Our evolution equipped us to create causal explanations for events much more readily than to grasp underlying statistical explanations, to use the terms of Daniel Kahneman, Thinking, Fast and Slow (Farrar, Straus & Giroux 2011). Causal explanations, often in the form of a narrative, explain what has happened by people or understood forces doing explicable things to bring it about. “Chris had a good day in court, so we won.” “Mega Corp.’s CEO had to close the deal before year end to get his bonus, so they conceded several points.”
Statistical thinking, by contrast, derives conclusions about individual cases from properties of categories and ensembles. Chris’s company typically prevails on 75 percent of its cases. Or, more than 60 percent of deals that reach a certain stage go on to close.

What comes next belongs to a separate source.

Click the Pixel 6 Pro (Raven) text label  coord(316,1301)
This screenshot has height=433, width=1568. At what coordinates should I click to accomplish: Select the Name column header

Savings attributed to the start of a new process or new software or new training often exemplify a causal explanation. “We did X and Y followed.” Our quick System 1 minds favor neat patterns recognized and stories fit snugly together. In fact, it weaves them at the snap of a finger and out of few facts. But it may often be wrong or fanciful. Our slower System 2 minds can turn to probabilities and bigger-picture explanations.
The improvement might well be statistical: the random walk of events or regression to the mean, the Hawthorne effect, selective attention, confirmation or cognitive bias – the blind stumble of chance.